◆ QUESTIONS ON THE MATERIAL
a – In the article on the Horn of Africa polio drive, swap "joint statement" for "joint declaration" and give the stretch from "Health ministers and" through "since December 2017." again.
b – Extend the article on the Horn of Africa polio drive, picking up after its final sentence.

◆ EXTRACT TO READ

┄┄┄┄┄┄

Horn of Africa countries in joint polio drive

A child is being immunised against polio at Hagadera Refugee Camp in Dadaab on September 15, 2018. PHOTO | JARED NYATAYA | NATION MEDIA GROUP

What you need to know:

  • Somalia is the epicentre of the outbreak, which now has been declared a public health emergency on a Grade 2 scale by the World Health Organisation.
  • The region has responded with joint cross-border immunisation campaigns and related activities, including strengthened border vigilance, awareness creation, and routine immunization.

Efforts to eradicate polio in the Horn of Africa have received a boost following a meeting on Sunday between four countries from the region in Garissa.

Health ministers and representatives from Somalia, Ethiopia, Kenya, and South Sudan on Sunday signed a joint statement under auspices of the Intergovernmental Authority on Development (IGAD), further reinforcing their member countries’ support and future actions towards this goal.

The event marked a high-level response to the recent outbreak of vaccine-derived polio virus, in which Somalia has detected and reported seven cases from human contacts since December 2017.

Kenya also confirmed one case in an environmental sample gathered from the sewers of Nairobi’s Eastleigh in March 2018, which resulted in a countrywide polio immunisation campaign that is ongoing.

POLIO OUTBREAK

Somalia is the epicentre of the outbreak, which now has been declared a public health emergency on a Grade 2 scale by the World Health Organisation (WHO).

Other IGAD countries, namely Ethiopia, South Sudan, Sudan, Uganda, and Djibouti, are also at risk of polio outbreaks due to the frequent movement of large groups of people in the region and the porous borders across the countries.

Speaking during the event, the Ministry of Health Chief Administrative Secretary (CAS), Dr Rashid Aman, reiterated that diseases know no borders and countries in the region faced common challenges, including poor infrastructure, human conflict, porous borders and insecurity.

┄┄┄┄┄┄

◆ RECORDED INFORMATION

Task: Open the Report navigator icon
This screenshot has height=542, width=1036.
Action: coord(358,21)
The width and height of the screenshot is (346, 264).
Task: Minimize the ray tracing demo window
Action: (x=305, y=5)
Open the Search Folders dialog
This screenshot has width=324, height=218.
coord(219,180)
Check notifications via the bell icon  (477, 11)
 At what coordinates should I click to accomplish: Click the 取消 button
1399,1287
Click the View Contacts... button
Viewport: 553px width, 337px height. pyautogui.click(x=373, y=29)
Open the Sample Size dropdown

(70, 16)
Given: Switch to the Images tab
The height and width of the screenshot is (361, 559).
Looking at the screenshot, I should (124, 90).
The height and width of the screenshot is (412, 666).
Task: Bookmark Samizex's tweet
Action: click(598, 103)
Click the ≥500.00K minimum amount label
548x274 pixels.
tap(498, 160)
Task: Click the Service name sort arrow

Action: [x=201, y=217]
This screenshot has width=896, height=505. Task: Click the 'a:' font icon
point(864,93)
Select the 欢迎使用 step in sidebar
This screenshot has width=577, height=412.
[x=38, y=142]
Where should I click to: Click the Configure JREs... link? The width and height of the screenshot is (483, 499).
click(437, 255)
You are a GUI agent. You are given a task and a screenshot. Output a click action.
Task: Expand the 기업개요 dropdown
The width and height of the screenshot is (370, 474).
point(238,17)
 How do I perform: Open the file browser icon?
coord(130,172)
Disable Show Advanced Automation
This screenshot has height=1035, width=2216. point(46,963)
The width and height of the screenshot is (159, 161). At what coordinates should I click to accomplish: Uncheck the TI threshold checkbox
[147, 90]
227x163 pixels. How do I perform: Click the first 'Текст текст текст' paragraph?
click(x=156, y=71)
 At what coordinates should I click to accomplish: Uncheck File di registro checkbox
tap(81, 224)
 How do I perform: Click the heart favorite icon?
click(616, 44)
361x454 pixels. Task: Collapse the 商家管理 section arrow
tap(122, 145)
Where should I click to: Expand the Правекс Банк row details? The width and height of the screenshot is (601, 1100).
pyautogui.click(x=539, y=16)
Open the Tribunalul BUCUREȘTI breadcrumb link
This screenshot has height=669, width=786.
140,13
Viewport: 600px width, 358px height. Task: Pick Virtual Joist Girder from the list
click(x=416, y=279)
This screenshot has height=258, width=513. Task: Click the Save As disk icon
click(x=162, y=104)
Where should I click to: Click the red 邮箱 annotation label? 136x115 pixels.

┄┄┄┄┄┄

◆ OUTPUTS IN ORDER
a –
Health ministers and representatives from Somalia, Ethiopia, Kenya, and South Sudan on Sunday signed a joint declaration under auspices of the Intergovernmental Authority on Development (IGAD), further reinforcing their member countries’ support and future actions towards this goal.

The event marked a high-level response to the recent outbreak of vaccine-derived polio virus, in which Somalia has detected and reported seven cases from human contacts since December 2017.

b –
IMMIGRATION

Kenya’s Health Cabinet Secretary, Ms Sicily Kariuki, said that countries in the Horn of Africa had experienced repeated polio outbreaks, mainly due to immigration fuelled by low nutritional levels, population immunity and displacement.

Her Somali counterpart, Ms Fauziya Abikar Nur, outlined her country’s challenges, including the difficulty in reaching children in mobile populations, consisting of nomadic pastoralists and Internally Displaced Persons (IDPs), as well as access to compromised settlements in the South and Central areas, for both immunization and surveillance activities.

IMMUNISATION CAMPAIGNS

The minister emphasised the importance of ensuring that every child was reached, saying that the health sector could not afford to leave anyone behind in the campaign to eradicate the incapacitating disease.

Over the years, the region has responded with joint cross-border immunization campaigns and related activities, including strengthened border vigilance, awareness creation, and routine immunization.

The latest effort is expected to enhance coordination of campaigns. In the plans are polio campaigns in September in Kenya, targeting 2.8 million children under five and Ethiopia targeting 500,000. Somalia has scheduled a campaign for early October targeting 2.5 million children.